Candounas was asked to comment on the landmark case “Apostolides v. Orams”, following reports in the Turkish Cypriot press indicating that the British couple sold the house it had build on Apostolides’ property to the illegal regime in the Turksih-occupied part of Cyprus for 160,000 pounds. The lawyer noted with interest that the British couple was able to retain possession of the property until recently. It is up to Apostolides to explore his options concerning various legal paths, Candounas concluded.
Speaking to CNA, Apostolides interpreted this development as a move to encourage potential real estate buyers in the Turkish-occupied part of Cyprus. He also said that he has not decided yet if there is room for any new legal measures against the Orams.

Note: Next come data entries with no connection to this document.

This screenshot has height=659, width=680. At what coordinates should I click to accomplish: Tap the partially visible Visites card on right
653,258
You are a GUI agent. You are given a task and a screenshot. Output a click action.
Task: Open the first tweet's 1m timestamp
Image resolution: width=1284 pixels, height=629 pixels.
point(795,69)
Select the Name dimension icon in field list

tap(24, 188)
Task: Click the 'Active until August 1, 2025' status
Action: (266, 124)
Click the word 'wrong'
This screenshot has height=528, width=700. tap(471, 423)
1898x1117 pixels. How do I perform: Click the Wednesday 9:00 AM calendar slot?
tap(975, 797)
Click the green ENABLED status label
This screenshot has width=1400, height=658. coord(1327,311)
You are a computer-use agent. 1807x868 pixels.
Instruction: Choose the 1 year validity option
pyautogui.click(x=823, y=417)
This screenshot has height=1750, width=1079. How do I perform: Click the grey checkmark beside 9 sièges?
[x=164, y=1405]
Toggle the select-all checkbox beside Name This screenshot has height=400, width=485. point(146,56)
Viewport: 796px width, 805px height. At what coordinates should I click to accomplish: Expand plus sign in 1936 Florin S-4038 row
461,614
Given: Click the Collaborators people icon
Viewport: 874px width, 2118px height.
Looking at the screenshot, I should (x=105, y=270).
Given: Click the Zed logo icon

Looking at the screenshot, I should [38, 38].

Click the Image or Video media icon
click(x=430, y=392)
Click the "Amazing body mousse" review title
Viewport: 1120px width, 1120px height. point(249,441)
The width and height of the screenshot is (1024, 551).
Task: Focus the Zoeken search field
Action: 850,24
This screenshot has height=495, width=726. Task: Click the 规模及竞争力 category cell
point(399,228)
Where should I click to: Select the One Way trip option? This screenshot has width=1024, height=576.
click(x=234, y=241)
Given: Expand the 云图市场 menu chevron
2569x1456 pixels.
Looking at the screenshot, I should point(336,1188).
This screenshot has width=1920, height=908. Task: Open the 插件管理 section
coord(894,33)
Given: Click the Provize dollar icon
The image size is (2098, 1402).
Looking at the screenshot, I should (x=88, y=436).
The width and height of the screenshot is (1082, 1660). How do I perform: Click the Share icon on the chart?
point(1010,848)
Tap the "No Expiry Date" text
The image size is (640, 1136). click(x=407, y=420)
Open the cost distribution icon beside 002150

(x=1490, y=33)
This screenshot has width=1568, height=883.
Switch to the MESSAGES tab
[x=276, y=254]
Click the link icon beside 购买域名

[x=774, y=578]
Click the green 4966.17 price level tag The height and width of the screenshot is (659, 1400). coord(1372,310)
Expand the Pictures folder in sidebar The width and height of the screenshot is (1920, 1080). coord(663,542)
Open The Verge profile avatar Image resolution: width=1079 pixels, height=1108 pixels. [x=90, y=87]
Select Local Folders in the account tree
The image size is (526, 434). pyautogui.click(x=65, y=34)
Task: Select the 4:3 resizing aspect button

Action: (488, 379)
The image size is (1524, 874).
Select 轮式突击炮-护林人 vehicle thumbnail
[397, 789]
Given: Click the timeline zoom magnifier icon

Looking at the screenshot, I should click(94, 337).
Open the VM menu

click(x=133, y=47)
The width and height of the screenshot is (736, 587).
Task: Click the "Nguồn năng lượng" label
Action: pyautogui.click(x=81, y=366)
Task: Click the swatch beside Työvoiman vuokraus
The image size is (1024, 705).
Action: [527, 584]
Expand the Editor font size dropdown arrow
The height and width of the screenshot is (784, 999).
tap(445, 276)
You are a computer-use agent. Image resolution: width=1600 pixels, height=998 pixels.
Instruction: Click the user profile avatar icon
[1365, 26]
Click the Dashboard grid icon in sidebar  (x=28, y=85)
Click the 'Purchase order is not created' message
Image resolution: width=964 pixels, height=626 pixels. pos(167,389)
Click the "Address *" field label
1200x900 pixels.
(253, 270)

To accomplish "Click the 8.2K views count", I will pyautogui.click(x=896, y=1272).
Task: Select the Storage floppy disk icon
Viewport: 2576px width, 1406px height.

Cyprus has been divided since 1974, when Turkish troops invaded and occupied its northern third.
In 2004 the Nicosia District Court ordered the Orams to demolish the house that was erected on the property of Apostolides in the Turkish-occupied village of Lapithos, grant free possession of the land and pay Apostolides damages. The Greek Cypriot refugee sought to enforce the decision in a British court, as the Cypriot court judgement was not directly enforceable in the Turkish-occupied part of Cyprus.
After the UK’s High Court of Justice ruled in favour of the Orams, Apostolides turned to the Court of Appeal, which referred the case to the European Court of Justice. The ECJ ruled in favour of Apostolides, noting that Cyprus judgments can be registered and enforced in the UK as well as in any other EU member state against assets of the defendants in that state.